Keeping great techs and growing them

Lesson 8 of 8 · 7 min read

Replacing a productive tech costs $4k–$8k in recruiting time, training time, and customer disruption. Keeping them is dramatically cheaper than replacing them.

What techs actually want (in priority order, per industry surveys).

1. Predictable schedule
2. Fair pay relative to local market
3. A boss who has their back with difficult customers
4. Equipment that works
5. Path to grow (lead tech → manager → ownership)

Pay benchmarking. Survey your local market every 12 months. Job postings, conversations with friendly competitors, exit interviews. A tech making $19/hour at your shop and $23/hour 10 minutes away will leave; not because of loyalty issues, because of math.

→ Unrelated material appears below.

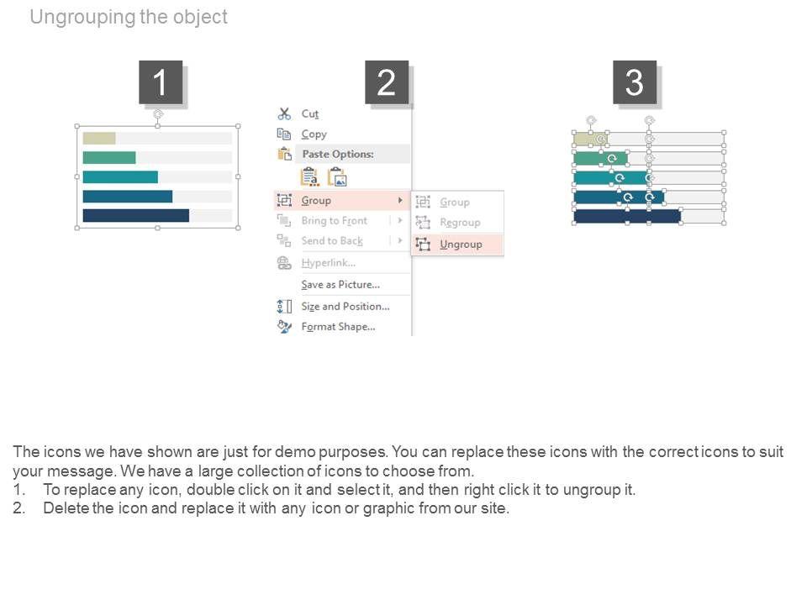Screen dimensions: 807x605
Task: Click the Size and Position icon
Action: (x=284, y=306)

Bonus structures that work.

- Quarterly retention bonus: $300–$500 per quarter for full attendance
- Customer-compliment bonus: small cash for unsolicited customer praise documented in writing
- Year-end profit share: % of company net distributed by tenure

Career path. Lead tech (manages 1–2 others, +20–30% pay) → Field manager (manages techs and customer escalations, salaried) → Operations manager. Most route businesses lose great techs because there's nowhere to grow.

Equity sharing. Some operators offer phantom equity or true minority equity to long-tenured leads. Done thoughtfully, this aligns incentives for the long term. Done sloppily, it creates legal complications. Get an attorney involved.

Exit interviews. When someone leaves anyway, do a real exit interview, by phone, two weeks after departure (people are more honest after the dust settles). The patterns you hear are your management improvement list.

Quick check

1. Approximate cost to replace a productive tech?
2. Top thing techs say they want?
3. Most useful timing for an exit interview?
4. Approximate cost to replace a productive tech?
5. Top thing techs report wanting?
6. A clear promotion path increases tech retention even if the next step is a year away.